Patricia Moncayo Martínez*
Las historias de tres curanderos de la Alta Amazonia confirman cómo esta figura pasó de la selva a la ciudad, de cumplir una función política y social para ser médicos "tradicionales", cuya acción curativa es el resultado de muchas influencias.
"He sufrido dos años, hermana, con eso,
yo botaba una cosa podrida,
me sanó el yagé,
me quitó eso,
tomaba, tomaba,
y me quitó,
sano,
eso es lo que me dice la gente,
¿cómo es que yo estoy todavía fuerte?,
el yagé,
me acompaña, me cura..."
Estas son palabras del maestro Miguel Chuña. Él tiene 85 años y pertenece a la etnia Cocama. Nació en la hacienda La Victoria, cerca al río Amazonas, que en esa época (1920) pertenecía al Perú, y vive en la comunidad de Ronda a 30 minutos de la ciudad de Leticia.
Muy cerca de él viven otros dos curanderos: el maestro Vides Guerra, de 44 años, peruano, mestizo y habitante de la ciudad de Tabatinga, en el Brasil; y el maestro William Mozombite, de 48 años, ingano, nacido en la Isla de Ronda y actualmente habitante de la comunidad Ciudad Jittoma, cerca a Leticia, en donde posee maloca y trabaja como curandero junto a su mujer Isabel Martínez de la etnia Uitoto.
Estos tres curanderos, que trabajan tomando yagé o ayahuasca (Banisteriopsis caapi), representan una cultura híbrida ribereña de curanderismo del trapecio amazónico. Ellos hacen parte de un curanderismo "mestizo" que funciona en los centros urbanos, como Leticia y Tabatinga. Sin embargo, ninguno de ellos trabaja de la misma manera a la hora de curar. Cada uno maneja un universo diferente y tiene una relación específica con el ayahuasca.
Prácticas híbridas
En el área de confluencia trifronteriza entre Colombia, Brasil y Perú, el yagé es utilizado por indios, mestizos y blancos. Curanderos o vegetalistas, según los llama la antropóloga Marlene Dobkin de Ríos, han participado y aprendido con indígenas, pero en algunos casos, en sus prácticas no usan del todo este conocimiento. Incorporan técnicas y conceptos de afuera como magia negra y blanca, esoterismo, espiritismo, religión católica, entre otras. Es decir, los curanderos se han transformado y están abiertos a nuevas influencias; han pasado de cumplir una función política, social y religiosa, de protección de su comunidad contra ofensas externas, a establecerse en los centros urbanos y adoptar, de diferentes culturas, lo que consideran necesario para mejorar sus prácticas curativas. Las ciudades han pasado a ser su centro de actividad, debido también a las nuevas enfermedades generadas por el hacinamiento y la pobreza, y como una opción de supervivencia.
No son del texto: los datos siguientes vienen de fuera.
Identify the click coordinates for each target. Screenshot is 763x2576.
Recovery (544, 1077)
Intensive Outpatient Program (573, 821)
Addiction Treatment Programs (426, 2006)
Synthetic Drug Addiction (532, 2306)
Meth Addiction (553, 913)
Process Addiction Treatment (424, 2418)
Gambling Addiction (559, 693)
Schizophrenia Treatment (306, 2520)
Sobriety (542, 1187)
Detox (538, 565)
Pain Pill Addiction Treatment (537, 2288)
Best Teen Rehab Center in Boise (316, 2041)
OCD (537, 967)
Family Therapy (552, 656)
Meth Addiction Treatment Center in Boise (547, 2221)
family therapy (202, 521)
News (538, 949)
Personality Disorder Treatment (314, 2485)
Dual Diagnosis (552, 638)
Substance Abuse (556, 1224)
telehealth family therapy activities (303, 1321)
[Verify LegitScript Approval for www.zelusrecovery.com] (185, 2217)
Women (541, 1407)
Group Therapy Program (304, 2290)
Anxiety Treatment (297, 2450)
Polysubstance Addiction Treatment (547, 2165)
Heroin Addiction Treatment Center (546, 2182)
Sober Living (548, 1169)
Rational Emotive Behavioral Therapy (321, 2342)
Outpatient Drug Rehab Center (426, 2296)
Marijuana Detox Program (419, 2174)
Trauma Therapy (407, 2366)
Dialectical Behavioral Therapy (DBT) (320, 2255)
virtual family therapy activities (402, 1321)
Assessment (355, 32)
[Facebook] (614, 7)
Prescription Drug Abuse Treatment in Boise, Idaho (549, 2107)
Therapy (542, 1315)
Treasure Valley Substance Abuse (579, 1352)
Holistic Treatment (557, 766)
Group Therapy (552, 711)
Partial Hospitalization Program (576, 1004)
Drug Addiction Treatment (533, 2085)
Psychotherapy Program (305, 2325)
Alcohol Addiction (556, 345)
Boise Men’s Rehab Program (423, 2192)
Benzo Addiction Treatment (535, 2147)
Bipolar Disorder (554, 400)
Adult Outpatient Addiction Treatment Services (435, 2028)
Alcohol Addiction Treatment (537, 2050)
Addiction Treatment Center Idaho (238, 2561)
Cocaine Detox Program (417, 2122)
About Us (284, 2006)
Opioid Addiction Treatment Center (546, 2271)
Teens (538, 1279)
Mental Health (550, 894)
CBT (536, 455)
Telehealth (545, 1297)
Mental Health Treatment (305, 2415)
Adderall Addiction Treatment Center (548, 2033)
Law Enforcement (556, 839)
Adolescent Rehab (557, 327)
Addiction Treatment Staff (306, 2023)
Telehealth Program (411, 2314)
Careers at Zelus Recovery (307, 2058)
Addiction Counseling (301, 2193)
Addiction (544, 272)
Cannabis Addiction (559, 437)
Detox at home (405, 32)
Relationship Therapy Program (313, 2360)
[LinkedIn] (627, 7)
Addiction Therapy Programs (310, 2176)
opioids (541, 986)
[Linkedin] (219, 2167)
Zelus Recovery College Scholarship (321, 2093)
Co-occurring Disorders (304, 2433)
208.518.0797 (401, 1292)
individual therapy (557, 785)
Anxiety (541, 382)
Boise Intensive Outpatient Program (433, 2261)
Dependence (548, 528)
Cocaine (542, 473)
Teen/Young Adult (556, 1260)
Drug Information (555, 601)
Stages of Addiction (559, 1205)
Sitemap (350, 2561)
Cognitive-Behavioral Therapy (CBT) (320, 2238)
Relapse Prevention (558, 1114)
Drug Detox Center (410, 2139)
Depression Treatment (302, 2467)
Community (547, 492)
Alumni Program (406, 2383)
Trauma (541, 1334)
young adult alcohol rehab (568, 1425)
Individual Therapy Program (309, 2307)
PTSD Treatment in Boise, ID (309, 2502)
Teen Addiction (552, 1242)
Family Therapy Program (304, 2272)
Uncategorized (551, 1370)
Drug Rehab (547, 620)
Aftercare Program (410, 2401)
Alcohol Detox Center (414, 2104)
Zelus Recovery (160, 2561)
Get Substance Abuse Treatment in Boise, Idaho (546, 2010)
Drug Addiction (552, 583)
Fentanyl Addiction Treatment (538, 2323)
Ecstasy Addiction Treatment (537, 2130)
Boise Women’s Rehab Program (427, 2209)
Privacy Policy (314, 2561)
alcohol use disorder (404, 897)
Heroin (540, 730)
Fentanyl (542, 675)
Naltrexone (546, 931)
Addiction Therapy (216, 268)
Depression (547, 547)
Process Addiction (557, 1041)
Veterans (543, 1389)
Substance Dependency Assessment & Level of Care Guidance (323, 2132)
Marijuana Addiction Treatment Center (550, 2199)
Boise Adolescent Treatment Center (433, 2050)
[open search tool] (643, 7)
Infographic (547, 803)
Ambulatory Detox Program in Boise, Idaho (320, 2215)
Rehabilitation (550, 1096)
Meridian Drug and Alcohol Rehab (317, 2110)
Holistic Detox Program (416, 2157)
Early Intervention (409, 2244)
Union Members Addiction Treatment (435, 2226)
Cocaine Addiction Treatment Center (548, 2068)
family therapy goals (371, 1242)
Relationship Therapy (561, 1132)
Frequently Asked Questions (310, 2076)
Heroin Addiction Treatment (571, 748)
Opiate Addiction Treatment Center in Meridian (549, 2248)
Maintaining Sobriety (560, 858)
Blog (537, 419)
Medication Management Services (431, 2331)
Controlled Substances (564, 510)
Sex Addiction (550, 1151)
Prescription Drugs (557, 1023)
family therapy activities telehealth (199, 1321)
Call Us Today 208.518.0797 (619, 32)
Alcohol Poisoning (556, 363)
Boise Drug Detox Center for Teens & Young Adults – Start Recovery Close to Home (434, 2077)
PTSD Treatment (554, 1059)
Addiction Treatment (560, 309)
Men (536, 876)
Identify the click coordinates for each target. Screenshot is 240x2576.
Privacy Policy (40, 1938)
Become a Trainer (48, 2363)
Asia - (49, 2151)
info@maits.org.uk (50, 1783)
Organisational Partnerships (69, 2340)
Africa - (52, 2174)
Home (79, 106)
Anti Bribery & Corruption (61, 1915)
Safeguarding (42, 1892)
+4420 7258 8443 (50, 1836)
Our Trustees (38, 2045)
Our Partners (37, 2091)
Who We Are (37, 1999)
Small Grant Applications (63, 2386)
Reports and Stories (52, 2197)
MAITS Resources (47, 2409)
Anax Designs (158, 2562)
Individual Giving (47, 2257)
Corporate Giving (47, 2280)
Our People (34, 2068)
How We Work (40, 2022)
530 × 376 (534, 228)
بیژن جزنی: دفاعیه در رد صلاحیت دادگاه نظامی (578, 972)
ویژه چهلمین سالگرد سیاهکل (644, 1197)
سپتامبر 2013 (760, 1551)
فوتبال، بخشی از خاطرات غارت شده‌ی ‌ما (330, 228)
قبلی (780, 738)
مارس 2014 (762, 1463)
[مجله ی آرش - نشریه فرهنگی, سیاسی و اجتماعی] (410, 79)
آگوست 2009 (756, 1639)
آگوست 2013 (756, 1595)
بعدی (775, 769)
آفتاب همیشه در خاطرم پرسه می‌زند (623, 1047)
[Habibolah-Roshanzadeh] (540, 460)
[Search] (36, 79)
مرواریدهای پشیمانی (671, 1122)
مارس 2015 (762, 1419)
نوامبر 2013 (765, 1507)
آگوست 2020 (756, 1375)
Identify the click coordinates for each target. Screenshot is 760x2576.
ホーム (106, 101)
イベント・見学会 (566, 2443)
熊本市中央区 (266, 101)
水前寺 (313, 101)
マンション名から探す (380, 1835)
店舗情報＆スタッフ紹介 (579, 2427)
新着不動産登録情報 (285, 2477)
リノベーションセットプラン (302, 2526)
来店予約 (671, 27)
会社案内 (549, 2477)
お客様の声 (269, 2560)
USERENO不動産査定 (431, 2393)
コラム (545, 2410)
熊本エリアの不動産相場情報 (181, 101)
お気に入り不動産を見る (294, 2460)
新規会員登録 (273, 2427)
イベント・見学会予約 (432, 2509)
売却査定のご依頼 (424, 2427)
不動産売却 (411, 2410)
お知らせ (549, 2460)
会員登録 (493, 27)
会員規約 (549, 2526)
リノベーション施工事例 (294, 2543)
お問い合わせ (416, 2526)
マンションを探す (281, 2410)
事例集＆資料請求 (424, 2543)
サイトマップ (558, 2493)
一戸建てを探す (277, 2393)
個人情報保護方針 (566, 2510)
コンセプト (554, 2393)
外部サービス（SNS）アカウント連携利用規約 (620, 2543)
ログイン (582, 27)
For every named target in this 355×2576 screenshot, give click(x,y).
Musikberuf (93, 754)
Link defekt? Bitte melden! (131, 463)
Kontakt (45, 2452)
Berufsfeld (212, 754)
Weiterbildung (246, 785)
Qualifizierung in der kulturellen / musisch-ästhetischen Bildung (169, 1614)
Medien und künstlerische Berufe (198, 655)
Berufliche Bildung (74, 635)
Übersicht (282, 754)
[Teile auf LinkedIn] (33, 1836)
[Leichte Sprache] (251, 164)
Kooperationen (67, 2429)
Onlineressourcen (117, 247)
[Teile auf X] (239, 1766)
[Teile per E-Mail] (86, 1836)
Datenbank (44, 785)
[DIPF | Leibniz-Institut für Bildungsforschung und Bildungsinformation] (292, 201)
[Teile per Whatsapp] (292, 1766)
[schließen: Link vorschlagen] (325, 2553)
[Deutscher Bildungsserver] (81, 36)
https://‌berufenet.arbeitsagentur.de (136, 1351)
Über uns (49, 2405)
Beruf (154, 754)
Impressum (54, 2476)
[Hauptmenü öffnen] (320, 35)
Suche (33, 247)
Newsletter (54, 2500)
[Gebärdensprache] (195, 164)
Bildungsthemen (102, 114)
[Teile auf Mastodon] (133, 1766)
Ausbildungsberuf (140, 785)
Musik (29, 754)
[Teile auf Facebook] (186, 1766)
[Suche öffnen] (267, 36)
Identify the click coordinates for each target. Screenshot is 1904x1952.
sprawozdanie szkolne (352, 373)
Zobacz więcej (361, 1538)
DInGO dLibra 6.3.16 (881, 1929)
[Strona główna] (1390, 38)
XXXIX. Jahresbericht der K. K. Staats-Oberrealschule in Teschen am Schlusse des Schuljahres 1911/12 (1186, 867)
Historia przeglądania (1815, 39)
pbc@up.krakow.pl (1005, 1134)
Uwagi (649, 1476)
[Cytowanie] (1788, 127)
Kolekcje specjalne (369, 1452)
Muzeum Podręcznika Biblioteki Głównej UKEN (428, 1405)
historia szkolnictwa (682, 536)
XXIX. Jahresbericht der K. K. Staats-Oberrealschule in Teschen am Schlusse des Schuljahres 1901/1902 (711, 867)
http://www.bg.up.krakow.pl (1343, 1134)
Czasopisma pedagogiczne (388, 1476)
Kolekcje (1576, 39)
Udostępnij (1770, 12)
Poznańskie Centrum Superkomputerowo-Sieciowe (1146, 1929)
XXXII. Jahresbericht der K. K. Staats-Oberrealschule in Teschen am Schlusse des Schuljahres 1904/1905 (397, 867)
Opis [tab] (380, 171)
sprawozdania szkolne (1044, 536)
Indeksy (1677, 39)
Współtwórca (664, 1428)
Los curanderos ofrecen sus servicios como médicos "tradicionales". Su principal característica es el uso de conceptos mágicoreligiosos -creencia en espíritus, poderes sobrenaturales y divinidades de distinto tipo-. El fundamento de su acción médica es el consumo ritual del yagé, gracias al cual visualizan la causa de la enfermedad y la forma adecuada de tratamiento. "Su conocimiento es empírico, recogido de la tradición popular", afirman los investigadores Augusto Gómez, Hugo Armando Sotomayor y Ana Cristina Lesmes.
Generalmente, los individuos que optan por seguir la medicina y la curación a través de la ingestión del yagé, lo hacen desilusionados de la medicina occidental. Muchos han tratado varias veces de curarse con "remedios de blancos" sin conseguirlo y, aún peor, sin saber la causa de su mal. Luego de años de sufrimiento, se curan con el "vegetal".
El maestro de yagé ha tenido que dedicarse por varios años y etapas de su vida al estudio de esta planta, pasando por una serie de pruebas y restricciones que le han permitido acceder al mundo del ayahuasca. Estos individuos, toman entonces esta profesión como una misión esencial que deben cumplir, alternándola con un trabajo complementario para subsistir.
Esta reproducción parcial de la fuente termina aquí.